2, this process is repeated as often as necessary until the correct
position of the light source 95 is attained, as shown in FIG. 4.
When the light source 95 is in the correct position, a light ray such as a
laser is directed from the rotatable light source 95 to the exact point of
entry P and along the exact desired slope of entry. The proper orientation
of the light source 95 can be directed by computer 90. This light ray
guides the surgeon. First, the surgeon must cut away a portion of the
skull to allow access to the brain. The surgeon will be able to remove a
substantially smaller portion of skull than would have had to have been
removed without the use of the instant invention, because the desired
point of entry will be known very accurately, and will be indicated
clearly by the light ray.
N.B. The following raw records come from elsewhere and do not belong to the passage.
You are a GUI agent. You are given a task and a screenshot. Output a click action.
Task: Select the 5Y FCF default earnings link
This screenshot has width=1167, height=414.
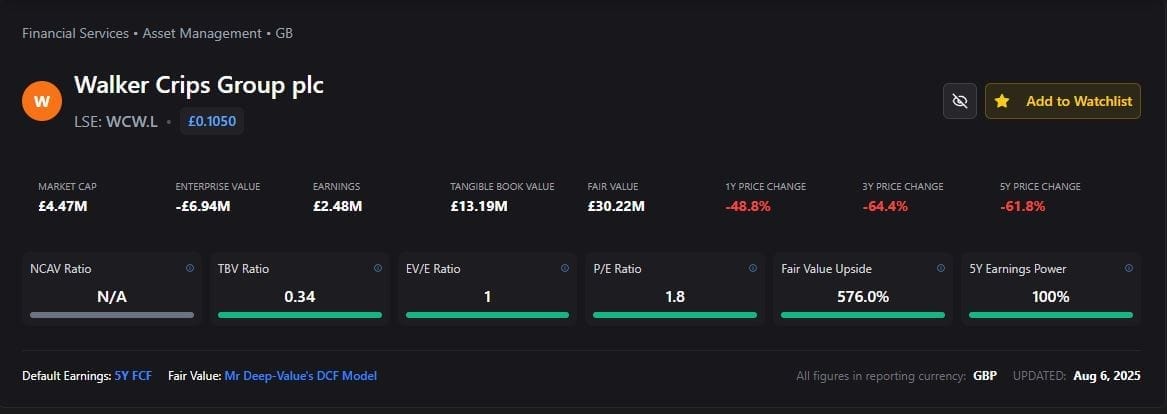[133, 376]
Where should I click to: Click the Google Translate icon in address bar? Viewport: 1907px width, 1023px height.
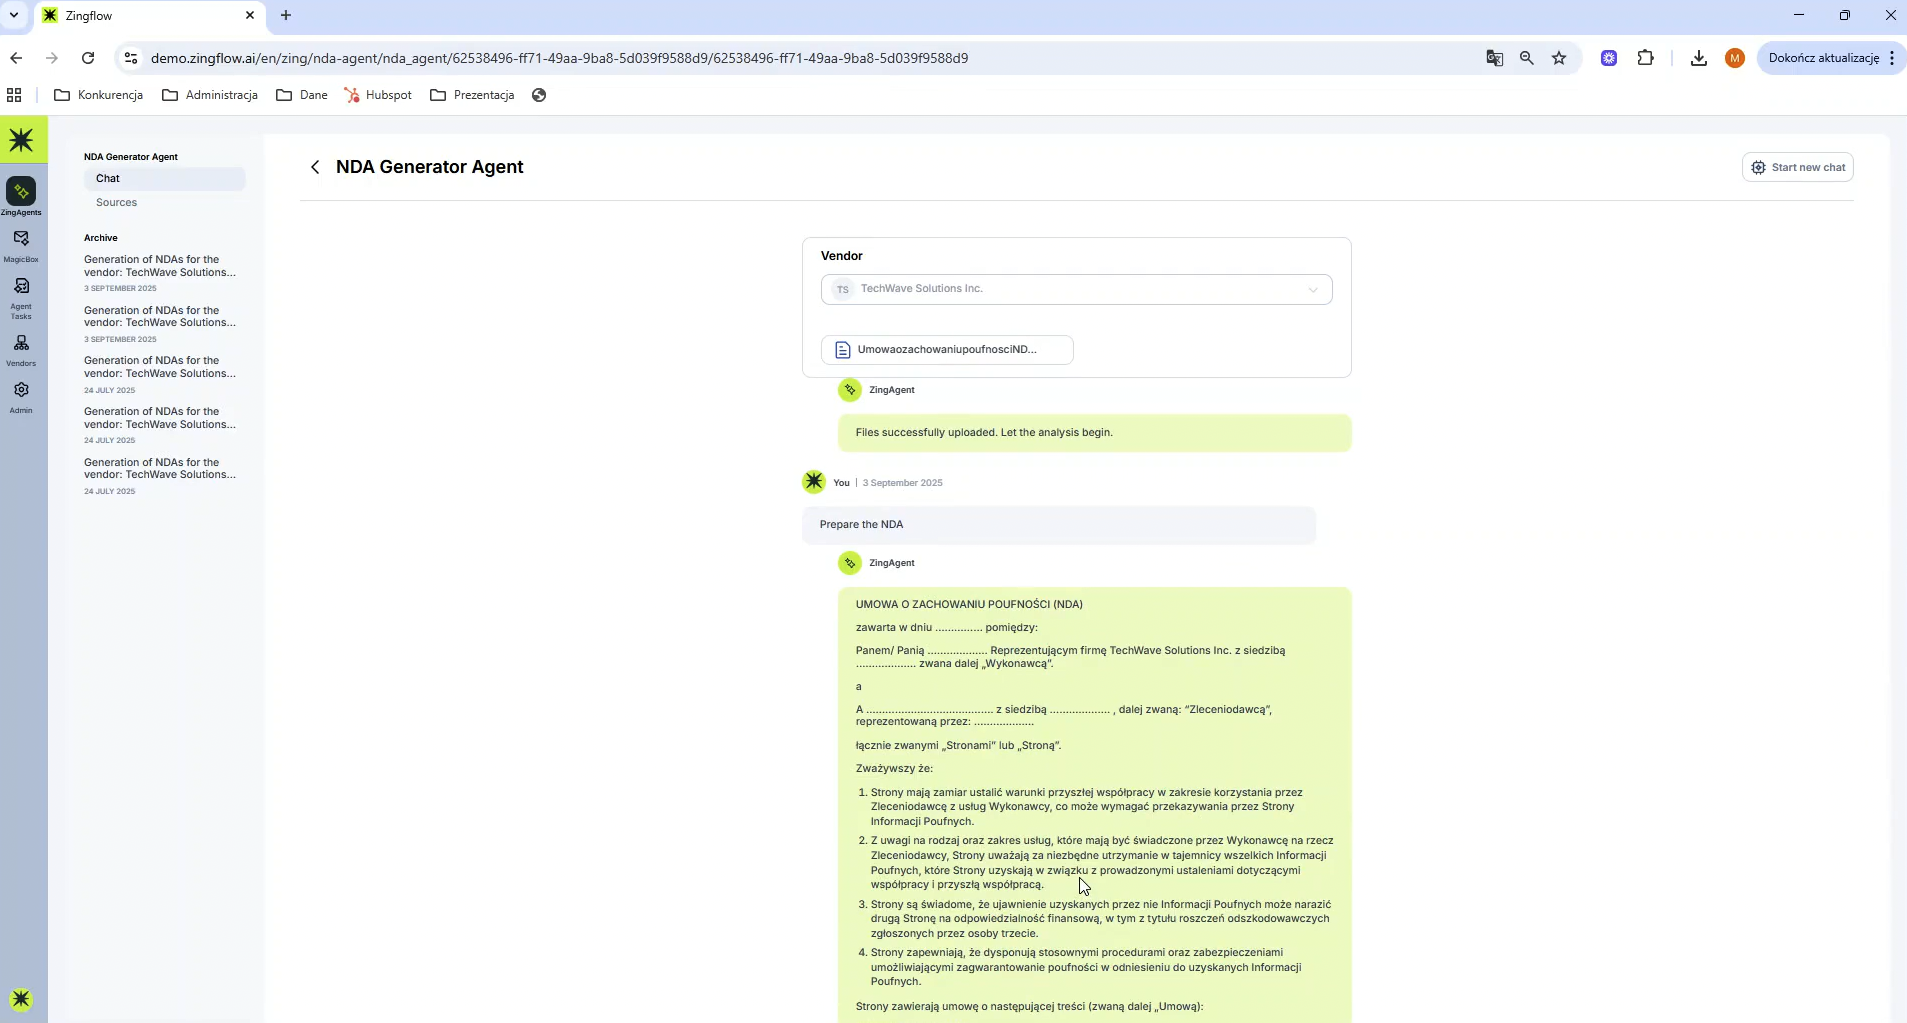[x=1494, y=58]
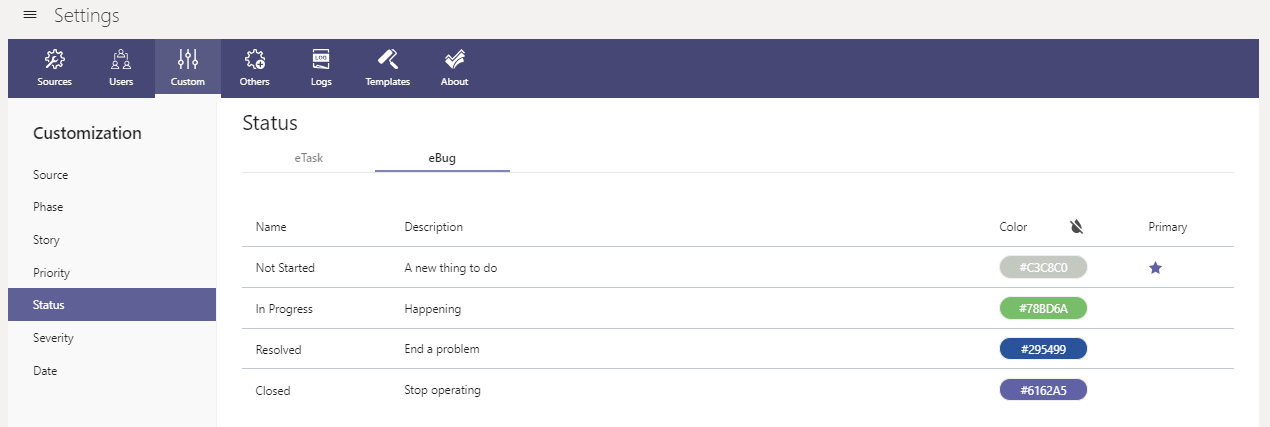Open Severity customization in the sidebar
1270x427 pixels.
pyautogui.click(x=53, y=338)
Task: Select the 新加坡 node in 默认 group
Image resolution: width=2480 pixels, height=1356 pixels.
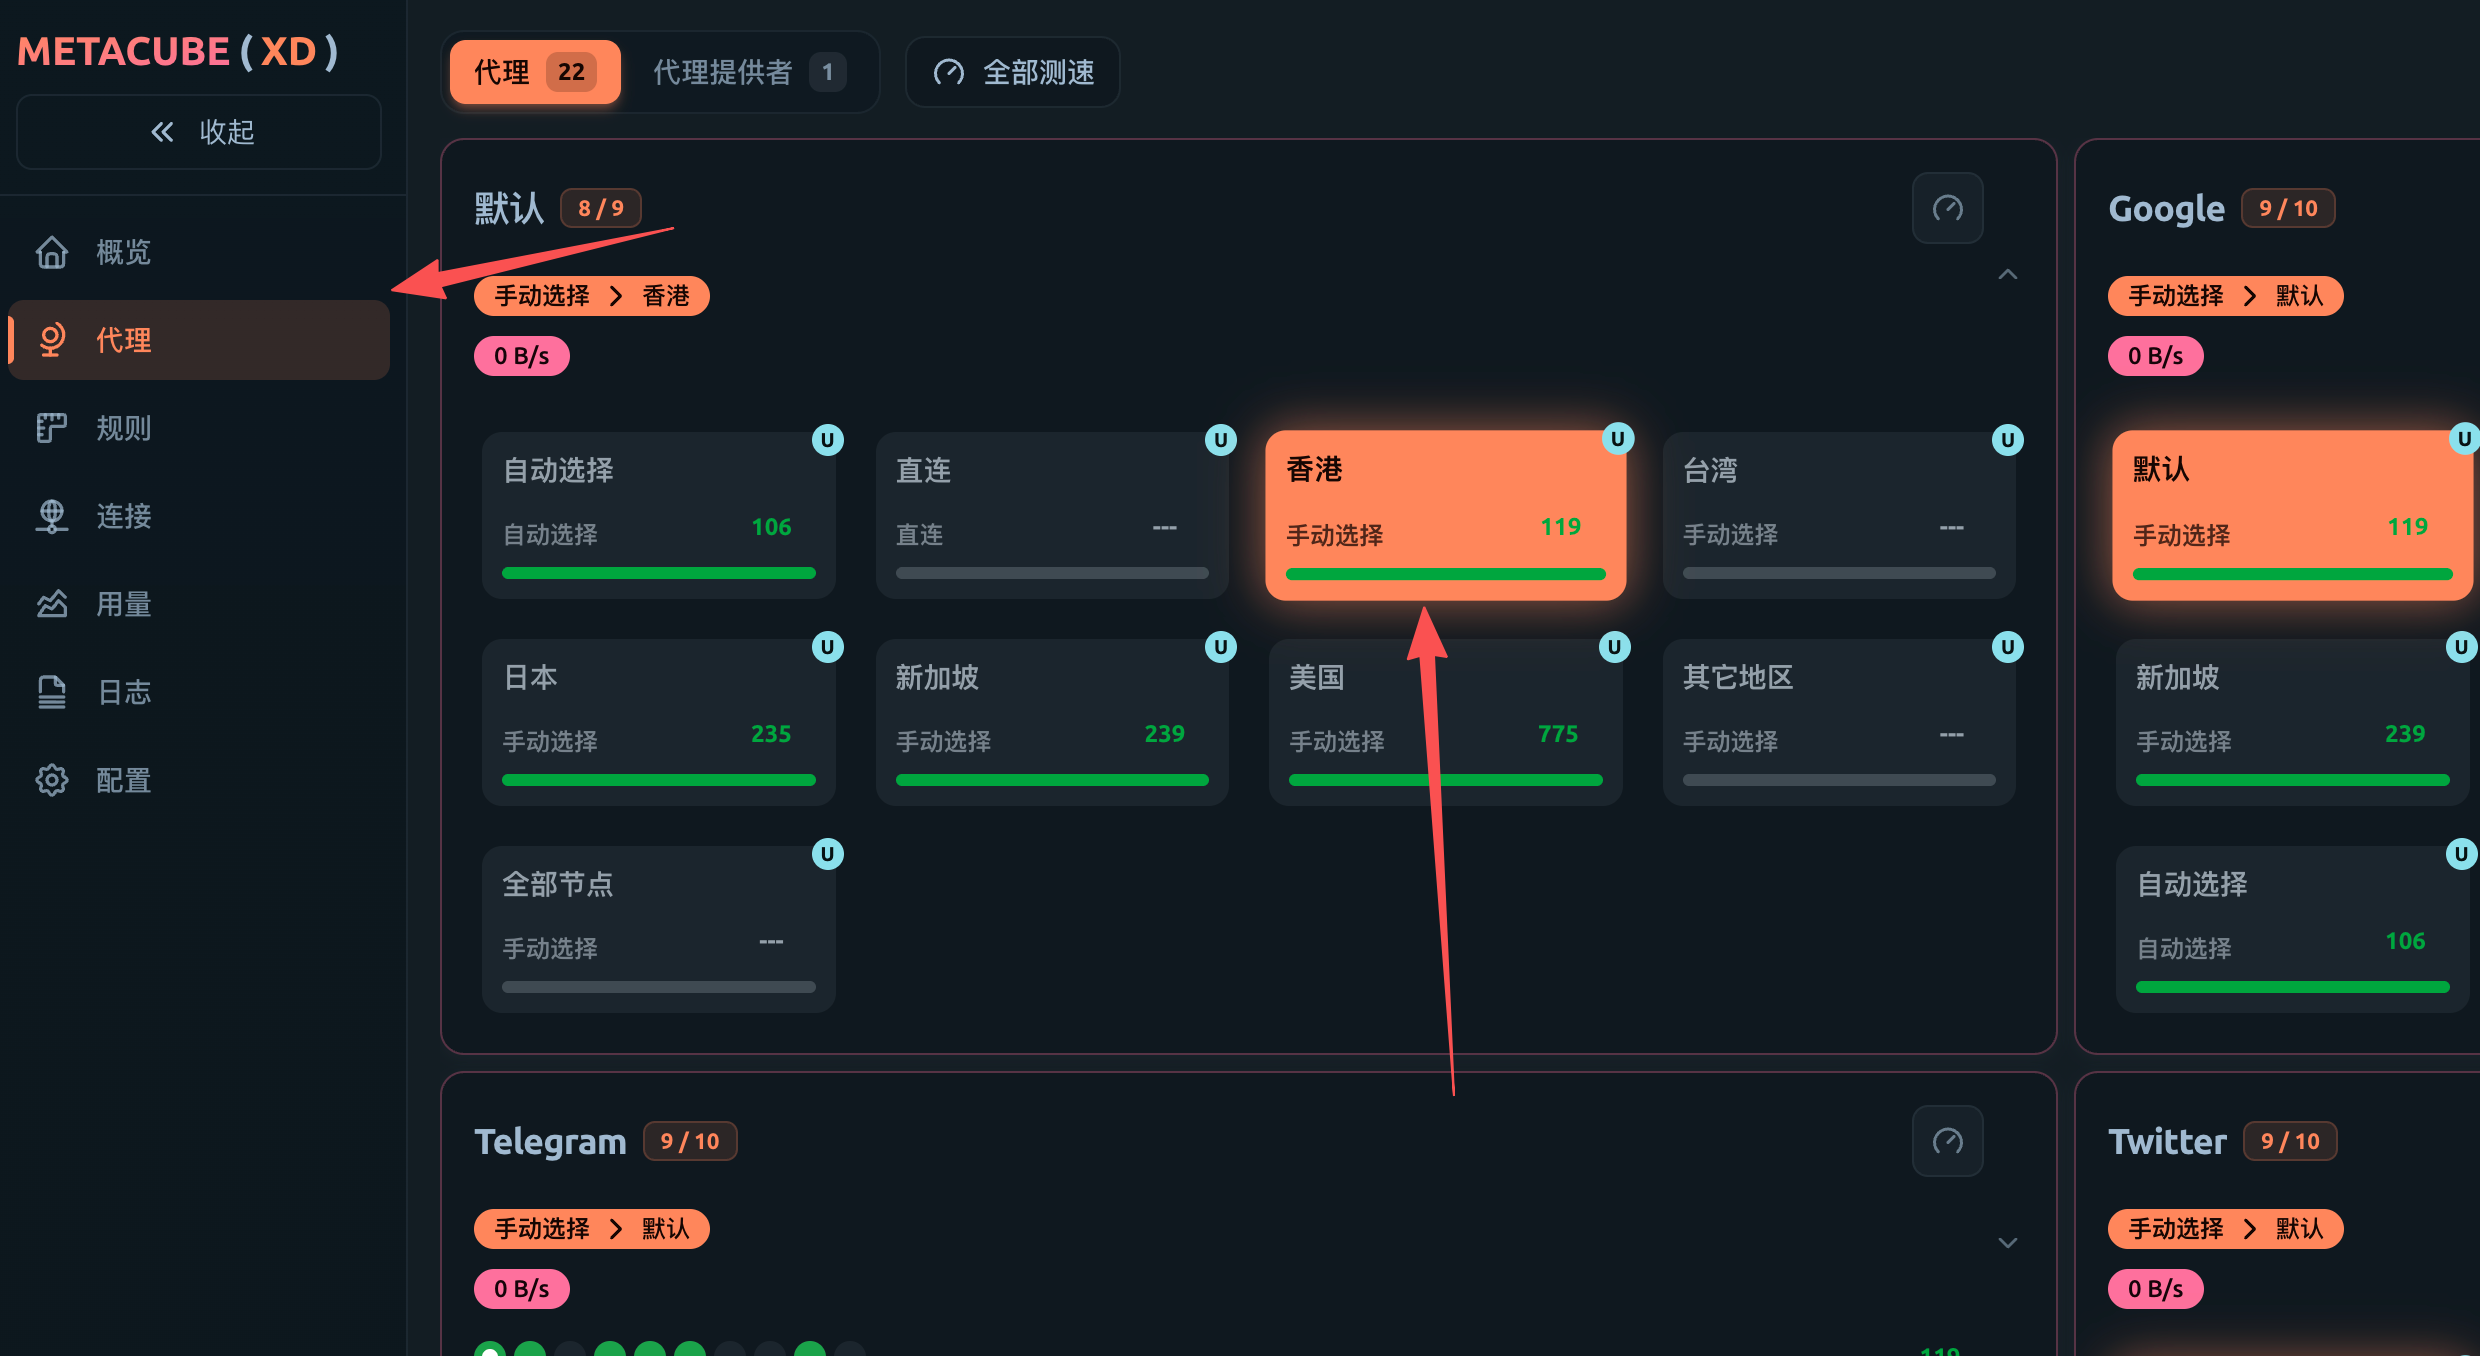Action: click(x=1051, y=720)
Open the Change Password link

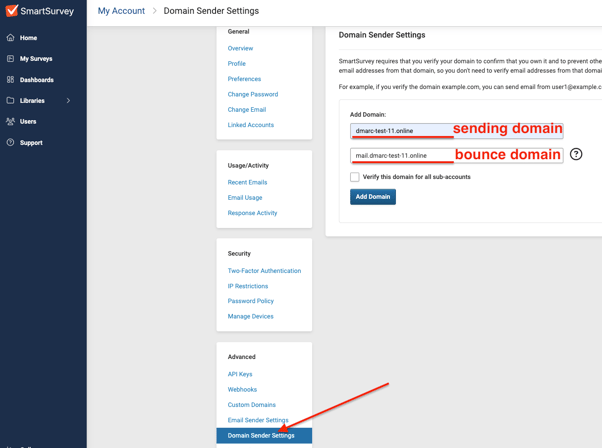pos(253,94)

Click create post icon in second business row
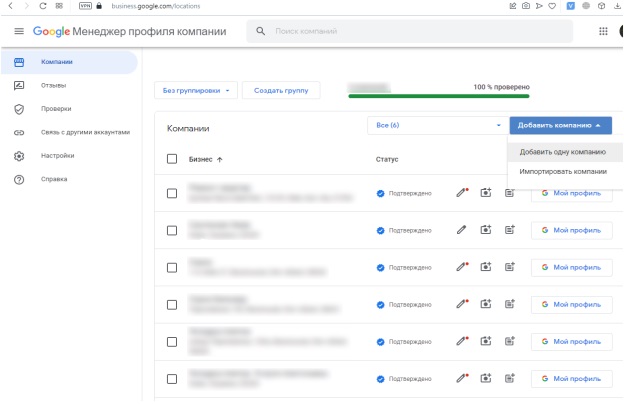(x=509, y=230)
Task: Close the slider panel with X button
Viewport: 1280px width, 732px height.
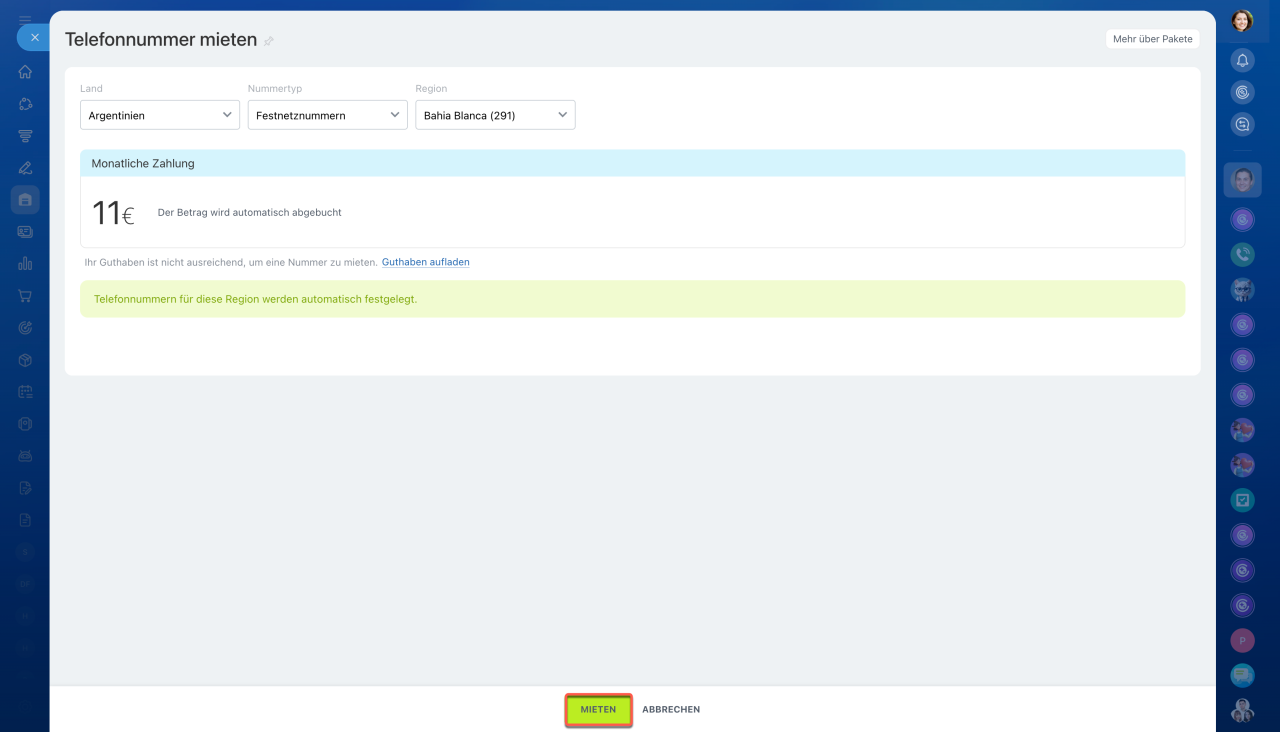Action: 34,37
Whereas typically 2-3 square inches or more of
skull would have had to have been removed, when the apparatus and method
of the instant invention are used the area of skull to be removed can be
one square inch or even less.
After the skull has been opened, the light ray is then used to guide the
surgeon in actual penetration of the brain. Thus, even though any marker
that may have been placed on the skull directly at the point of entry P
will have been removed, the light ray will still be directed to the point
of entry on the soft brain tissue. In one embodiment of the invention, the
penetrating tool is simply equipped on one end with an indicating means
such as a reflector; as long as the light ray is reflected back to the
light source 95, then the surgeon knows that the tool is being held at the
correct slope of entry to reach the tumor. If the tool is not held at the
correct angle, then light will not be reflected back and an audible alarm
can be activated. This will guide the surgeon in reorienting the tools
along the desired slope of entry.
In a preferred embodiment of the invention, an apparatus known as an
angular guide means is used in conjunction with the light ray to guide the
surgeon. As shown in FIGS. 5-7, the angular guide means 20 comprises a
support frame 23 which is removably fixed to a portion of the surgical
securing frame 22 used to secure the patient in the desired operating
position. Support frame 23 supports a lockable swivel joint 25 through
which extends a hollow guide tube 28. In one embodiment, swivel joint 25
can be eccentrically mounted in rotatable gear 26, which in turn is
eccentrically mounted in rotatable gear 27. Gear 26 is rotated by means of
gear 29 which is operated by shaft 30 and powered by motor 31; gear 27 is
rotated by means of gear 32 which is operated by shaft 33 and powered by
motor 34. By cooperative rotation of gears 26 and 27, swivel joint 25 can
be positioned accurately substantially anywhere within the area of gear 27
indicated by dotted circle C.
Support frame 23 is fixed in position such that swivel joint 25 intersects
the light ray from source 95. If the coordinates of a fixed point on
angular guide means 20 is known to computer 90, either by inputting or by
measuring with a marker, then computer 90 can signal motors 31 and 34 to
rotate gears 26 and 27 so as to position swivel joint 25 to exactly
intersect line segment RT. Guide tube 28 is rotated through swivel joint
25 until the light ray passes uninterrupted through guide tube 28. The
proper orientation of guide tube 28 can be determined visually, by simply
observing the light reaching the point of entry P, or proper orientation
could be aided by use of an audible alarm such as described above with
respect to the use of the surgeon's hand tools. Once the guide tube 28 is
in proper position and slope, swivel joint 25 is locked in place.